Pour les lignes téléphoniques, depuis l’abrogation de l’article L. 65-1
du code des postes et télécommunications par la loi du 26 juillet 1996, la
société France Télécom, devenue Orange, n’est plus soumise à la servitude
d’élagage aux abords des lignes aériennes réseau. Rien n’est donc prévu
formellement pour encadrer l’entretien des abords des lignes téléphoniques,
et les propriétaires riverains des lignes sont en théorie chargés de procéder,
à leurs frais, à ces travaux.
Dans la réalité, même si des dispositions du code général des
collectivités territoriales, notamment les articles L. 2212-1 et L. 2212-2, et
du code de la voirie routière, plus particulièrement les articles L. 114-1,
L. 114-2 et R. 116-2, permettent aux communes d’exiger l’élagage des
arbres de la part des propriétaires riverains de la voie publique, la
complexité et les difficultés de la mise en œuvre conduisent à l’absence
d’entretien réel le long du réseau.
France Telecom – Orange ne manque d’ailleurs pas de préciser aux
élus municipaux et locaux qui font remonter de façon récurrente la
dégradation du réseau de lignes téléphoniques sur leurs territoires qu’il n’a
aucune légitimité à intervenir sur le domaine privé afin d’assurer un
entretien préventif des abords de son réseau.

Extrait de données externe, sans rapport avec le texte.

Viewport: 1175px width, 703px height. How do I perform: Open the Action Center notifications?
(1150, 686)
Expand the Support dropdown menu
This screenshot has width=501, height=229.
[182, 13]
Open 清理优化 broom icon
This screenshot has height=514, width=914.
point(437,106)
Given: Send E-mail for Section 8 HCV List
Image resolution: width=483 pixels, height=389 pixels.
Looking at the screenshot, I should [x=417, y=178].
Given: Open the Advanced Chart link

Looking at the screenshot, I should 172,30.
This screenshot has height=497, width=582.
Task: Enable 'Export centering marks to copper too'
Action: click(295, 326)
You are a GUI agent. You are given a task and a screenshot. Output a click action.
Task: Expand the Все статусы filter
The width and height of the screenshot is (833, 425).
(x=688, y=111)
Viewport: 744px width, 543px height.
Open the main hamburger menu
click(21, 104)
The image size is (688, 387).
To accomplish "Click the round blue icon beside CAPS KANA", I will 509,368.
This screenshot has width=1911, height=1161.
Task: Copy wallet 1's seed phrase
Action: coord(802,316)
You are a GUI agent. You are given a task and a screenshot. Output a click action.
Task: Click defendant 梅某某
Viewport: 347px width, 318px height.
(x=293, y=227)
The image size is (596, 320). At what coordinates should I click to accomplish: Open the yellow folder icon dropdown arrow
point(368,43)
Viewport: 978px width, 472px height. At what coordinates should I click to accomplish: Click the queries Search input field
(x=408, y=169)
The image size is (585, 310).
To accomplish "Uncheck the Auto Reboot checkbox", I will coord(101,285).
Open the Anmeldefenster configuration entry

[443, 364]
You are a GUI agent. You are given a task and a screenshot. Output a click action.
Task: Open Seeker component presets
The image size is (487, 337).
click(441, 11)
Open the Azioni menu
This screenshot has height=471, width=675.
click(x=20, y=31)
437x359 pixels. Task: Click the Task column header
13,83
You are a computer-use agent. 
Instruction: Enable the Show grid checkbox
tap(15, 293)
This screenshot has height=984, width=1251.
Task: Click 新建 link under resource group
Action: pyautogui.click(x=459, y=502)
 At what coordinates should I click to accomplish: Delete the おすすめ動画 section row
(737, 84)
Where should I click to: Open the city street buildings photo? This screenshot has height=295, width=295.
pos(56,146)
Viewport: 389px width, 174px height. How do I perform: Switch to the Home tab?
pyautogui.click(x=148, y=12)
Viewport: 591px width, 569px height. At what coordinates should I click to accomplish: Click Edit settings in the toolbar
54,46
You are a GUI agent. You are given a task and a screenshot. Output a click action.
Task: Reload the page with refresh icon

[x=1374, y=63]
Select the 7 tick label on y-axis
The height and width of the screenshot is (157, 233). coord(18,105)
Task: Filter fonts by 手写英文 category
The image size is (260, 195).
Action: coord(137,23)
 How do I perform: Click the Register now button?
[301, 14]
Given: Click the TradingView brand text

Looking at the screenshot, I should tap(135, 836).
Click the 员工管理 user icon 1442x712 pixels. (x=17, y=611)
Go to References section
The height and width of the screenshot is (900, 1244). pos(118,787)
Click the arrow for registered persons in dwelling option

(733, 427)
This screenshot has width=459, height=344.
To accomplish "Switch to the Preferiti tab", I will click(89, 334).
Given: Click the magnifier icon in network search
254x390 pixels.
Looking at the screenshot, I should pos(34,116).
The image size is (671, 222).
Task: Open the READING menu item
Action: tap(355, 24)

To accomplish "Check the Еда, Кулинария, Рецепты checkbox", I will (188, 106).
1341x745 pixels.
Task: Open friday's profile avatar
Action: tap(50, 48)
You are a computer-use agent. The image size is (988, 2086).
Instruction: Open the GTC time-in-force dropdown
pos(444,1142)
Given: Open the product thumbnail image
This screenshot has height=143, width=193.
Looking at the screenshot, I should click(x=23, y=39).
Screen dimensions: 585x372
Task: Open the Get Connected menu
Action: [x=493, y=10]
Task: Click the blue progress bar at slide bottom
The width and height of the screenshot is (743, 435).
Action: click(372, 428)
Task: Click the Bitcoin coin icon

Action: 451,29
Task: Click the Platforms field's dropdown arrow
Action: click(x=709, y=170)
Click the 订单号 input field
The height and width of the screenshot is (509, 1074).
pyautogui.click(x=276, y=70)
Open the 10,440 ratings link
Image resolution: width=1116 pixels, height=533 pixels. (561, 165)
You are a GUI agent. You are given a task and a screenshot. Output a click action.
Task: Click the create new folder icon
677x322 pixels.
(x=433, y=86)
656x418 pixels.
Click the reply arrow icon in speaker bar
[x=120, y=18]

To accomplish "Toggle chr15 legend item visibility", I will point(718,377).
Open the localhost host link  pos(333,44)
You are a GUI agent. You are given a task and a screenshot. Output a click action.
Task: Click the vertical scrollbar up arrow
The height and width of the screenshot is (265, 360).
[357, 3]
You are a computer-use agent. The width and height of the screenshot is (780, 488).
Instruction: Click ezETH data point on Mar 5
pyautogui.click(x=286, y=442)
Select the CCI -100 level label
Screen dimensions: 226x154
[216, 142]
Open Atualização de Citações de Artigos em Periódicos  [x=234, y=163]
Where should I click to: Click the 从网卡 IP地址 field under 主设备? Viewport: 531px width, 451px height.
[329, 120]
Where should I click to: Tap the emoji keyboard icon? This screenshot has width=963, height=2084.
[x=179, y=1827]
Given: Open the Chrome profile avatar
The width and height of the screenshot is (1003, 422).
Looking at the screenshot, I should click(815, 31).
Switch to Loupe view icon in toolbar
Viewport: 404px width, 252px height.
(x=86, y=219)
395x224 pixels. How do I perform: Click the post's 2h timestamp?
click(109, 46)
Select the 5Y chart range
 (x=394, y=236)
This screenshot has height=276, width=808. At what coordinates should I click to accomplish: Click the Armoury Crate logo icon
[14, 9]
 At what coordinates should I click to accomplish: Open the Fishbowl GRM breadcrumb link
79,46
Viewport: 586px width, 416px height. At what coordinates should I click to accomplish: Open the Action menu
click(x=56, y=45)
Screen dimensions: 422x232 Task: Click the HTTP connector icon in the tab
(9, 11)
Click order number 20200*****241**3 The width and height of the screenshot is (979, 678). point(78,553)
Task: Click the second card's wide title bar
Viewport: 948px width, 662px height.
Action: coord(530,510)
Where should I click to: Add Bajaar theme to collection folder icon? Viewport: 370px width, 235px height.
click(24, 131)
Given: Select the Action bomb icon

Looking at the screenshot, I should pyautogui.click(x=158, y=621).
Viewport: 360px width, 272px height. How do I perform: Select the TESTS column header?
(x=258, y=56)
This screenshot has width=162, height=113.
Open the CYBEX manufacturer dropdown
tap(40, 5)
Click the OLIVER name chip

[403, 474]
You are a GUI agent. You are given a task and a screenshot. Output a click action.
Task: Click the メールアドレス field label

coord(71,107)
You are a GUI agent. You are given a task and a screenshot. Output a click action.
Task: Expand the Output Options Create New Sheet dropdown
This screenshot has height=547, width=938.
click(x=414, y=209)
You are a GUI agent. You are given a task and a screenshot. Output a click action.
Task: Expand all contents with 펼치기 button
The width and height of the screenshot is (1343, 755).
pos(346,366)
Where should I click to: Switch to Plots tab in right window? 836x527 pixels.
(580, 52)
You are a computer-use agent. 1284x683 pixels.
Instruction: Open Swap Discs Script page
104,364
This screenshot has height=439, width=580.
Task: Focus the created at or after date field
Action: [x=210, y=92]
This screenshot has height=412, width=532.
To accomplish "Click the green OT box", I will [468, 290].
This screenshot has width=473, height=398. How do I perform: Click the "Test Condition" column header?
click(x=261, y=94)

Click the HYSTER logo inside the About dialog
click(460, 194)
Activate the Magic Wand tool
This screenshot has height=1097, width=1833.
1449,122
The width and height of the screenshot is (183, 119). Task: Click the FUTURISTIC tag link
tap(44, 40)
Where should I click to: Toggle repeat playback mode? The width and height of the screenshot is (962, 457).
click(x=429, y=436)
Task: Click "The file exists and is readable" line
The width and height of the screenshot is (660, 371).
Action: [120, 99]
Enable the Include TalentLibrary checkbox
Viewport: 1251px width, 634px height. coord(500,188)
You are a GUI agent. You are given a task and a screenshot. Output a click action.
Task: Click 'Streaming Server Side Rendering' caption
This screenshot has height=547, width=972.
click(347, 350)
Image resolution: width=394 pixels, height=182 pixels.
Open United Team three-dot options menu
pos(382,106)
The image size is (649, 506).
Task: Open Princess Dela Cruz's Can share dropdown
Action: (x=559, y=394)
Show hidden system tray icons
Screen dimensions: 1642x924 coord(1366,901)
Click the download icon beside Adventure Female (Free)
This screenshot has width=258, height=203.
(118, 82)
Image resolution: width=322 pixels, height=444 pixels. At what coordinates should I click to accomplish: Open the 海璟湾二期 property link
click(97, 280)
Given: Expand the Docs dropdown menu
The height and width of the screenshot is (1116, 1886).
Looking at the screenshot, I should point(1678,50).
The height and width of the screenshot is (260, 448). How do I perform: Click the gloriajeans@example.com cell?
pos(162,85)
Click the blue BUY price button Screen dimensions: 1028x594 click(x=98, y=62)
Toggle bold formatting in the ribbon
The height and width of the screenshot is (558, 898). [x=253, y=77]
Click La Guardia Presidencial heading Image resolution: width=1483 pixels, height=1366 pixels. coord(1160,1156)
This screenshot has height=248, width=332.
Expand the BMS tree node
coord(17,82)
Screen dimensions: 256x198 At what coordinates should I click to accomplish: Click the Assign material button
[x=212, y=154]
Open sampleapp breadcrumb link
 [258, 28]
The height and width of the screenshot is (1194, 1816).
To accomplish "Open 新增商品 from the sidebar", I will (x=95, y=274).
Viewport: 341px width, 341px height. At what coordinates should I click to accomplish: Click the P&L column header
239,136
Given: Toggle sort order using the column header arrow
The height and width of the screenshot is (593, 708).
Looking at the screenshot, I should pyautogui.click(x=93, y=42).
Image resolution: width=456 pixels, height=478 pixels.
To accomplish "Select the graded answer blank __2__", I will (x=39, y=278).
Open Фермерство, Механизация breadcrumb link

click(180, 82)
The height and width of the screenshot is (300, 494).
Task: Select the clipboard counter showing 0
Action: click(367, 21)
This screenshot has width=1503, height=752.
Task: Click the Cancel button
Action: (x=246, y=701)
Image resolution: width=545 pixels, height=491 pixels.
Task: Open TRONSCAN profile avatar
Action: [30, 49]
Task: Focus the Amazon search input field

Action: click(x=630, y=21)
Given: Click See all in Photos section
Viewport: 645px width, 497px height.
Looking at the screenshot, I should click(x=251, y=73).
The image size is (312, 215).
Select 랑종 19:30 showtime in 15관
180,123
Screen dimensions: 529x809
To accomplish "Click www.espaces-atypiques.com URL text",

Par ailleurs, les agents mandatés par cette société n’ont pas le droit de
couper un arbre qui est tombé sur une ligne ou un ouvrage. Ainsi, le réseau
continue de se détériorer, et atteint un état de vétusté critique, notamment
sur certaines zones rurales en montagne.
Des inégalités d’accès croissantes pour les usagers et
préjudiciables au tissu économique local
Face à cette situation, il est temps d’intervenir sur le plan législatif afin
d’assurer au mieux la continuité de service téléphonique, car ces coupures,
dont les durées sont parfois très longues, pénalisent lourdement les
particuliers et les professionnels.
Les cas de personnes handicapées, ou âgées, ayant un système de
téléalarme et se retrouvant sans contact extérieur, sont très nombreux. Pour
l’ensemble des foyers privés durablement de ligne téléphonique, les accès
aux services d’urgence, pompiers, SAMU, gendarmerie ou police nationale
sont rompus. Il en va donc de la sécurité même des personnes et des biens.
– 4 –
De même, l’impact économique de ces coupures n’est pas pris en
compte et n’est pas dédommagé alors que des professionnels travaillent par
commandes ou réservations, par mail ou par téléphone, comme en
hôtellerie-restauration. Les coupures, parfois jusqu’à une vingtaine de
jours, mettent sérieusement à mal ces petites structures. Des livraisons
commerciales ou des activités de service sont également impactées parfois
sur des zones très étendues.
Dans les zones de moyenne montagne ou de montagne, ce sont les
activités touristiques, représentant un véritable poids économique local, qui
sont touchées. Or, la réactivité face aux demandes de réservation en ligne
ou par téléphone est un élément essentiel de la pérennité de certaines
structures touristiques, alors même que la clientèle des établissements ou
services touristiques privilégie de plus en plus souvent de courts séjours ou
des réservations de dernière minute. En outre, de tels dysfonctionnements
contredisent clairement les efforts financiers des collectivités en faveur du
développement local.
De fait, à la « fracture numérique », résultant du rythme de
déploiement différencié des réseaux numériques en fonction du soutien des
collectivités, se surajoute une véritable fracture économique territoriale sur
la base du simple accès au service universel téléphonique de base.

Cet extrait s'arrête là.